▸ DATA FOR THE TASK
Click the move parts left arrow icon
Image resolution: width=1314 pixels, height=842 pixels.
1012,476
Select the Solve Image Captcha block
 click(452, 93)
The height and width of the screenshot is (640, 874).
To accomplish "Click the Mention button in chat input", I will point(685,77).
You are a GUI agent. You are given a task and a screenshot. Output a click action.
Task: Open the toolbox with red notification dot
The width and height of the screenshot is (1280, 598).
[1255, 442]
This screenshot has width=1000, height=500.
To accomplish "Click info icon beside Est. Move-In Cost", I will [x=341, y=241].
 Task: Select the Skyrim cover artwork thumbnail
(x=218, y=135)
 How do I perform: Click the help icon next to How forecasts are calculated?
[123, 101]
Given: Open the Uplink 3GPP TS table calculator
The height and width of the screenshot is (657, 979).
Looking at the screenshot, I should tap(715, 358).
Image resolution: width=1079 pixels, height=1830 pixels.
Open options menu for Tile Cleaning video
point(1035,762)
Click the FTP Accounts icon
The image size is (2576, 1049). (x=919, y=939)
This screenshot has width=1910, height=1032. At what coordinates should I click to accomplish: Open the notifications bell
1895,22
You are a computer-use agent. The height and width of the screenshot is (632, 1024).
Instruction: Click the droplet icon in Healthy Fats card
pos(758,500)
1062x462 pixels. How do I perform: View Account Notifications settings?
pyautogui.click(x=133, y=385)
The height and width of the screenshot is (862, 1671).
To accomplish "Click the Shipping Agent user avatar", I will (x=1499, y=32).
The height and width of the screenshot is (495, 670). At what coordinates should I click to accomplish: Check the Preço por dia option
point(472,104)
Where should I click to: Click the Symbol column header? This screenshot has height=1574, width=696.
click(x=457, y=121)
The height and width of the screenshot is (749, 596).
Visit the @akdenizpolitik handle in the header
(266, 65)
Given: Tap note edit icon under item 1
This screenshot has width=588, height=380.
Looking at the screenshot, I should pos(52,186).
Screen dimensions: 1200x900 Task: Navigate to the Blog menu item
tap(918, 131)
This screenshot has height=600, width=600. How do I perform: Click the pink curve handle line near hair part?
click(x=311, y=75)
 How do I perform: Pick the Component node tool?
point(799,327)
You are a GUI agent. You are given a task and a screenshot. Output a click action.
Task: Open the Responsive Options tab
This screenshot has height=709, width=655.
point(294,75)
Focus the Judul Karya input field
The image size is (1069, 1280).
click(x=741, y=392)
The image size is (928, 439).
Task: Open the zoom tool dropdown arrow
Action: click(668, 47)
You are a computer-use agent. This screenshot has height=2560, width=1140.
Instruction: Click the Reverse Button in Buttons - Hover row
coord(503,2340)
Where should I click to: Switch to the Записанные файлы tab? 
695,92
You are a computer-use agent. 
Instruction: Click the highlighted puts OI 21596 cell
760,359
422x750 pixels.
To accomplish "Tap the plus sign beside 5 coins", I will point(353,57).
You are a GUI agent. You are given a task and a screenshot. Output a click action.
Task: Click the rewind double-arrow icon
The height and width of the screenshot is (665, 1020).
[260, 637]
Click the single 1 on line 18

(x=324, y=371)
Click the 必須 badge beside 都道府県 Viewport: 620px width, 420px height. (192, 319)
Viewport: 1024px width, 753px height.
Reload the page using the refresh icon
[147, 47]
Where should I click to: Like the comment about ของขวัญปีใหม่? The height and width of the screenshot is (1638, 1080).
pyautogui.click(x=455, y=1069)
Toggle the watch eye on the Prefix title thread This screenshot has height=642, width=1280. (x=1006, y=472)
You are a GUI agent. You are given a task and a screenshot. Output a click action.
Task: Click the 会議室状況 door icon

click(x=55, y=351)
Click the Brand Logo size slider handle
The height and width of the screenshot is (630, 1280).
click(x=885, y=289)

▸ WORK TASK
Output only the lines from the one with "422x750 pixels." through the last line of the entries above; please keep them exact.

▸ TASK ANSWER
422x750 pixels.
To accomplish "Tap the plus sign beside 5 coins", I will point(353,57).
You are a GUI agent. You are given a task and a screenshot. Output a click action.
Task: Click the rewind double-arrow icon
The height and width of the screenshot is (665, 1020).
[260, 637]
Click the single 1 on line 18

(x=324, y=371)
Click the 必須 badge beside 都道府県 Viewport: 620px width, 420px height. (192, 319)
Viewport: 1024px width, 753px height.
Reload the page using the refresh icon
[147, 47]
Where should I click to: Like the comment about ของขวัญปีใหม่? The height and width of the screenshot is (1638, 1080).
pyautogui.click(x=455, y=1069)
Toggle the watch eye on the Prefix title thread This screenshot has height=642, width=1280. (x=1006, y=472)
You are a GUI agent. You are given a task and a screenshot. Output a click action.
Task: Click the 会議室状況 door icon

click(x=55, y=351)
Click the Brand Logo size slider handle
The height and width of the screenshot is (630, 1280).
click(x=885, y=289)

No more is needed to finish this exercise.